E la preghiera produce un miracolo anche nella città di Ninive, alla quale il profeta Giona, anch'egli ricordato dalla liturgia di oggi, annuncia su incarico di Dio l'imminente distruzione e che invece si salva perché gli abitanti, credendo alla profezia, si convertono dal primo all'ultimo invocando il perdono divino con tutte le forze. Tuttavia, anche in questa storia di redenzione c'è un atteggiamento sbagliato, quello di Giona, disposto a una giustizia senza misericordia, come lo è quello di Marta, incline a un servizio che esclude l'interiorità: "E Marta faceva questo: faceva cosa? Ma non pregava! Ci sono altri come questo testardo Giona, che sono i giustizieri. Lui andava, profetizzava, ma nel suo cuore diceva: 'Ma se la meritano. Se la meritano. Se la sono cercata!'. Lui profetizzava, ma non pregava! Non chiedeva al Signore perdono per loro. Soltanto li bastonava. Sono i giustizieri, quelli che si credono giusti! E alla fine - continua il Libro di Giona - si vede che era un uomo egoista, perché quando il Signore ha salvato, per la preghiera del popolo, Ninive, lui si è arrabbiato col Signore: 'Tu sempre sei così. Tu sempre perdoni!'".

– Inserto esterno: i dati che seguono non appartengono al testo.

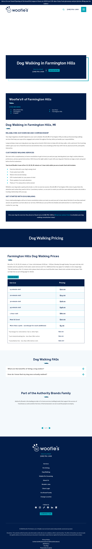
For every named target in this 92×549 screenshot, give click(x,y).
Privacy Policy (46, 540)
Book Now (54, 70)
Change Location (46, 498)
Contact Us (46, 514)
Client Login (46, 489)
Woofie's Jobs (46, 485)
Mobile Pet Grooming (46, 477)
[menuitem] (46, 465)
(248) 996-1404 (73, 9)
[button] (3, 545)
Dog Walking (46, 473)
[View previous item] (42, 429)
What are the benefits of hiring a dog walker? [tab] (46, 369)
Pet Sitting (46, 469)
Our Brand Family (46, 493)
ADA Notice (46, 544)
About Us (46, 481)
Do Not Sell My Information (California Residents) (46, 542)
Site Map (46, 546)
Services (46, 464)
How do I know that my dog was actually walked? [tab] (46, 375)
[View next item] (50, 429)
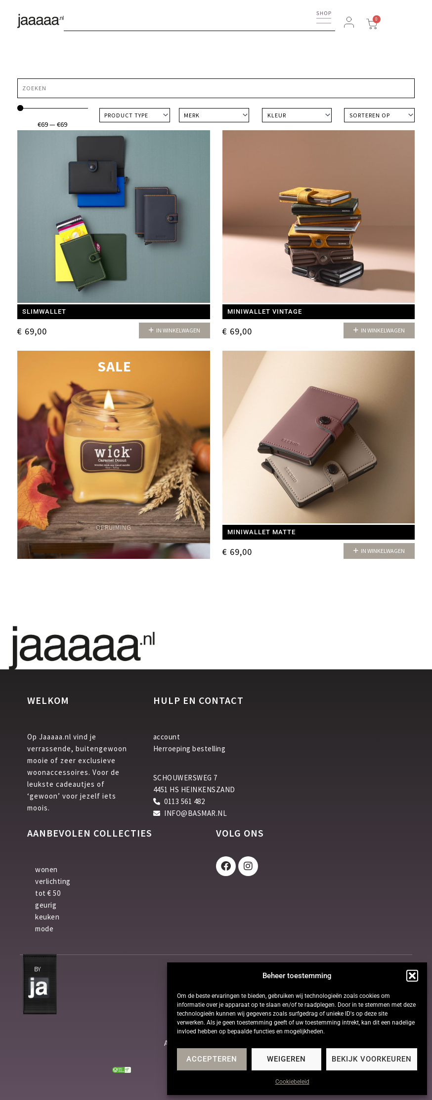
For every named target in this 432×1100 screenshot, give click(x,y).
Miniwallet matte (261, 532)
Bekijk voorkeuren (372, 1059)
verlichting (53, 881)
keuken (47, 916)
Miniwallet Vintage (264, 311)
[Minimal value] (52, 108)
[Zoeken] (216, 88)
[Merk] (214, 115)
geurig (45, 905)
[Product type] (134, 115)
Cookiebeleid (292, 1081)
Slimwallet (44, 311)
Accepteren (211, 1059)
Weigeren (286, 1059)
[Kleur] (297, 115)
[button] (412, 976)
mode (44, 928)
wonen (46, 869)
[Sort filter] (379, 115)
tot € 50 (47, 893)
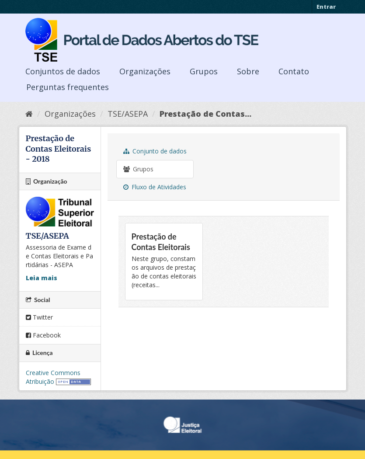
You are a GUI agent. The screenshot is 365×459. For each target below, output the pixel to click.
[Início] (29, 113)
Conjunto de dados (155, 151)
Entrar (326, 6)
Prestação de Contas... (205, 113)
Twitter (39, 317)
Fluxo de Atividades (154, 187)
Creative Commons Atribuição (53, 377)
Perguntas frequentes (67, 87)
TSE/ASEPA (128, 113)
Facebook (43, 335)
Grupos (204, 71)
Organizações (144, 71)
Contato (293, 71)
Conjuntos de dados (62, 71)
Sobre (248, 71)
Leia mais (41, 278)
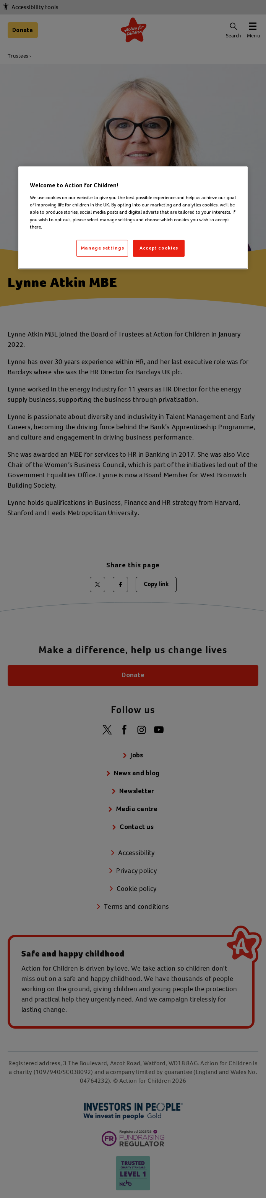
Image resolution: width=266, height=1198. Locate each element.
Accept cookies (158, 248)
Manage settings (102, 248)
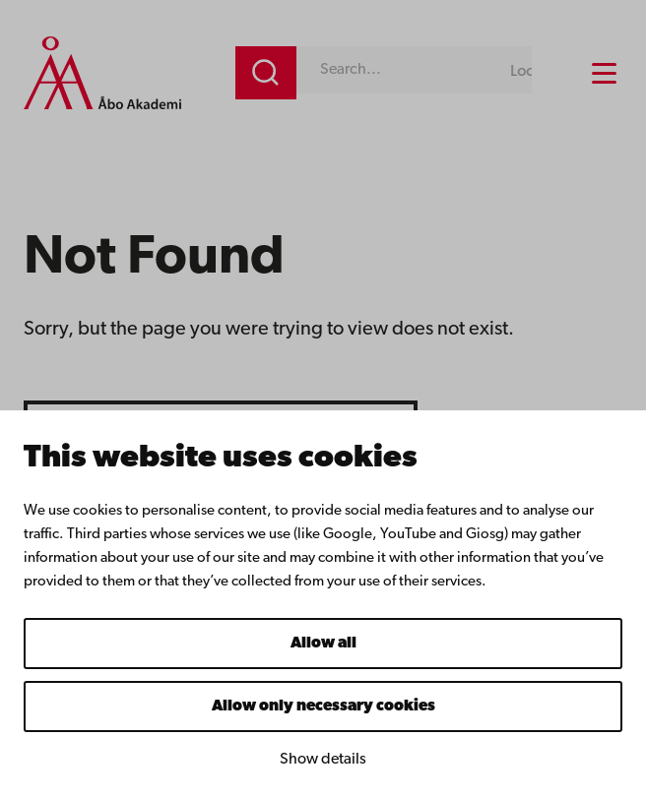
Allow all (323, 643)
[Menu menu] (604, 73)
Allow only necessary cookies (323, 706)
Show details (323, 760)
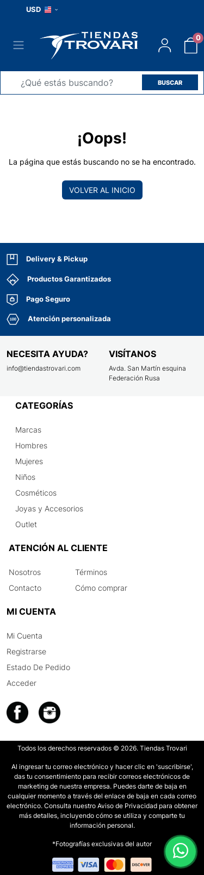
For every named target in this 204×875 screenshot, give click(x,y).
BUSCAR (170, 82)
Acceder (21, 683)
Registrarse (26, 651)
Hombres (31, 445)
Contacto (25, 587)
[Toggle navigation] (18, 45)
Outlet (26, 524)
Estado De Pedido (38, 667)
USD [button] (42, 9)
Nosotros (25, 572)
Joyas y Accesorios (49, 508)
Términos (91, 572)
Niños (25, 477)
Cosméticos (36, 492)
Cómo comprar (101, 587)
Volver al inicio (102, 190)
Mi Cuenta (24, 635)
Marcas (28, 429)
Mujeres (29, 461)
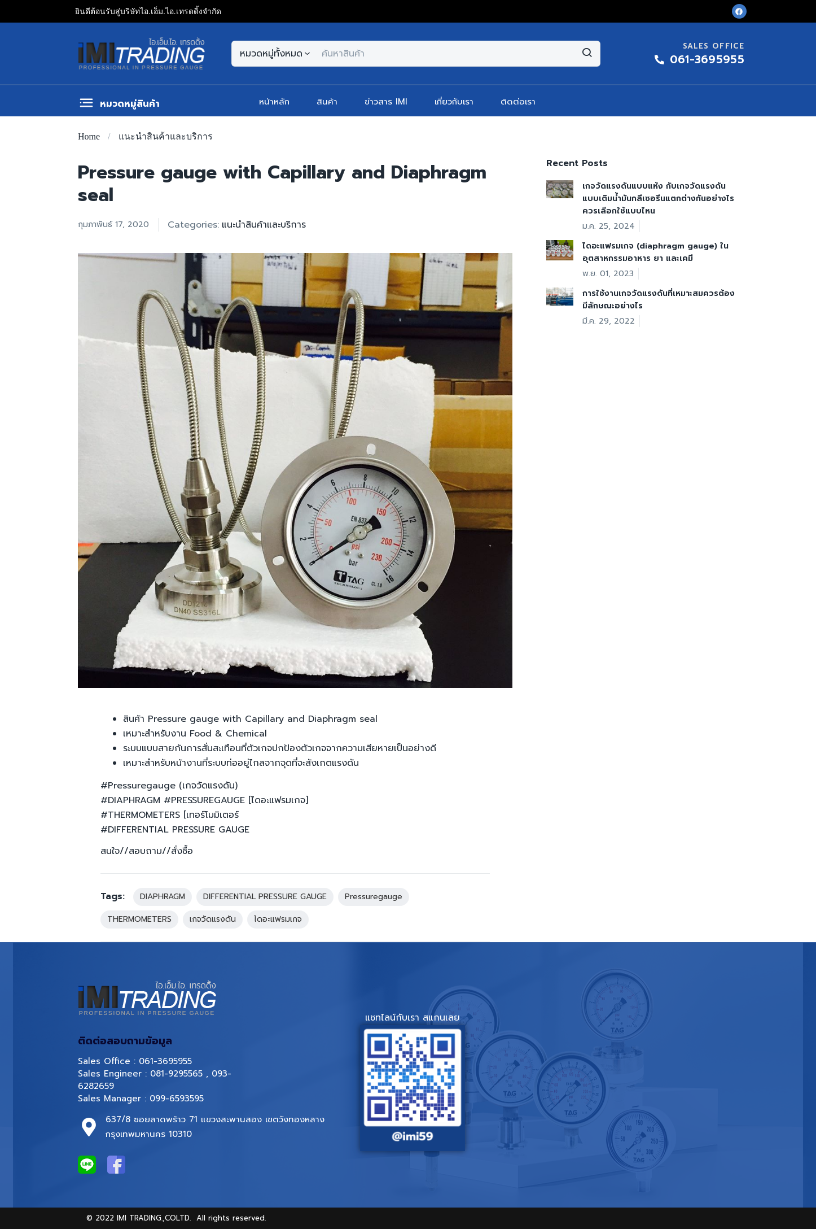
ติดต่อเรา (518, 101)
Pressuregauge (373, 897)
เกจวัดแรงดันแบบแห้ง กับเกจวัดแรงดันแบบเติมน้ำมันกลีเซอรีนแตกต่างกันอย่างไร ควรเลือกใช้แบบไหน (658, 198)
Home (89, 136)
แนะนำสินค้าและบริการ (166, 136)
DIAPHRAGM (162, 897)
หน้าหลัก (274, 101)
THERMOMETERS (139, 919)
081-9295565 (176, 1073)
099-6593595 (178, 1098)
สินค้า (327, 101)
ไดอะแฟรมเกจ (278, 919)
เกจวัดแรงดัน (213, 919)
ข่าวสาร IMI (386, 101)
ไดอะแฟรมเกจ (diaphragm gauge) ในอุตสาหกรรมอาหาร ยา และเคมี (655, 252)
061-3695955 (165, 1061)
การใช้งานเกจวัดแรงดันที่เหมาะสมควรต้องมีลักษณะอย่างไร (658, 299)
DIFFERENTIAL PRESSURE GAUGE (265, 897)
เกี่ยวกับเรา (454, 101)
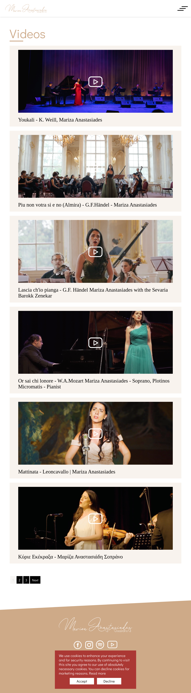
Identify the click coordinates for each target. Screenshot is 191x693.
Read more (97, 673)
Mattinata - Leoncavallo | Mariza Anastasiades (66, 471)
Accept (82, 681)
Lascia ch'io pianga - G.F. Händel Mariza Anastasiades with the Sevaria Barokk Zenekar (93, 293)
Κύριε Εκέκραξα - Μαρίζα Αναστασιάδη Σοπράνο (70, 557)
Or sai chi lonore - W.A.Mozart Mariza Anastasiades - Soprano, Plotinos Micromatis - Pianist (94, 383)
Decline (109, 681)
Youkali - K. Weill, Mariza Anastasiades (60, 120)
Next (35, 580)
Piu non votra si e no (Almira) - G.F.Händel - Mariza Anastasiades (87, 205)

 "Anche noi quando non preghiamo, quello che facciamo è chiudere la porta al Signore. E non pregare è questo: chiudere la porta al Signore, perché Lui non possa fare nulla. Invece, la preghiera, davanti a un problema, a una situazione difficile, a una calamità è aprire la porta al Signore perché venga. Perché Lui rifà le cose, Lui sa arrangiare le cose, risistemare le cose. Pregare è questo: aprire la porta al Signore, perché possa fare qualcosa. Ma se noi chiudiamo la porta, il Signore non può far nulla! Pensiamo a questa Maria che ha scelto la parte migliore e ci fa vedere la strada, come si apre la porta al Signore".